表1 呼吸系統疾病住院患者發生營養風險或(和)營養不良的單因素分析[n(%)]Tab.1 Univariate analysis on influencing factors of nutrition risk or (and) malnutrition[n(%)]

2.4 ALB、CRP與營養風險的相關性

NRS2002<3分組患者與NRS2002≥3分組患者的ALB比較,差異有統計學意義(P<0.01);呼吸系統疾病住院患者ALB與CRP呈負相關(r=-0.417,P<0.001),與營養風險負相關(r=-0.292,P<0.001);NRS 2002≥3分組患者低血清ALB(ALB≤34 g/L)的發生率是NRS 2002<3分組患者的2.9倍(36.4%vs12.5%);單因素回歸分析表明,營養風險增加,ALB水平降低(OR=0.705,95%CI為0.527~0.943,P<0.05),校正CRP后,OR=0.709(95%CI為0.525~0.958,P<0.05)。見表3和圖1。
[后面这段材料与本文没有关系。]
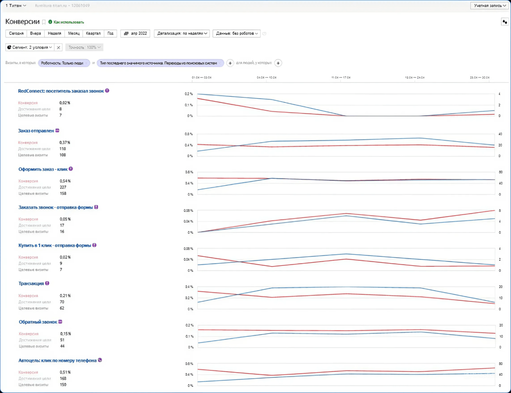Click the X button to clear the segment
This screenshot has height=393, width=511.
(58, 48)
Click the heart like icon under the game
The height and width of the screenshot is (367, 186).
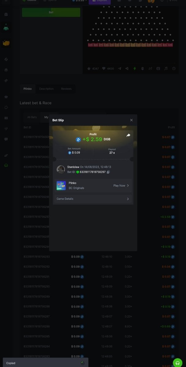(104, 69)
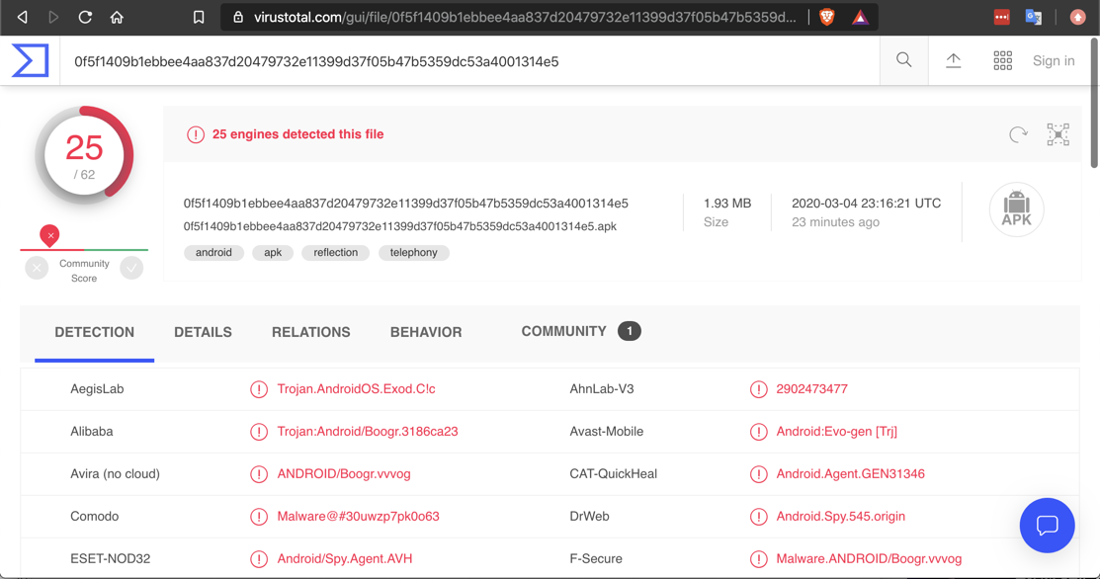Click the search magnifier icon
Image resolution: width=1100 pixels, height=579 pixels.
point(903,60)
表2 呼吸系統疾病住院患者發生營養風險或(和)營養不良的logistics回歸分析Tab.2 logistic regression analysis of risk factors associated with nutrition risk or (and) malnutrition

表3 不同NRS2002評分患者的ALB和CRPTab.3 Levels of ALB and CRP in patients with different scores of NRS2002

注:A、B分別為ALB與Log CRP、NRS2022評分的相關分析。圖1 呼吸系統疾病住院患者血清ALB與CRP、NRS 2022評分的相關性Fig.1 Correlations of serum ALB and CRP,NRS 2022 in hospitalized patients with respiratory diseases

3 討論

本研究結果表明,我院呼吸系統疾病住院患者入院時營養風險發生率34.3%,營養不良發生率為13.7%。有研究表明,呼吸系統良性疾病患者,入院時營養風險發生率高達45.3%,營養不良發生率34.7%[13]。崔紅元等[14]研究表明,呼吸系統疾病住院患者中,營養風險發生率36.91%,總體營養不良發生率65.56%,存在營養風險患者的干預率僅8.12%。本研究營養風險的發生率與上述研究近似[13-14],而營養不良的發生率則較低,這可能與營養不良的評價標準、患者疾病種類、嚴重程度、患者基礎狀況等因素有關[14]。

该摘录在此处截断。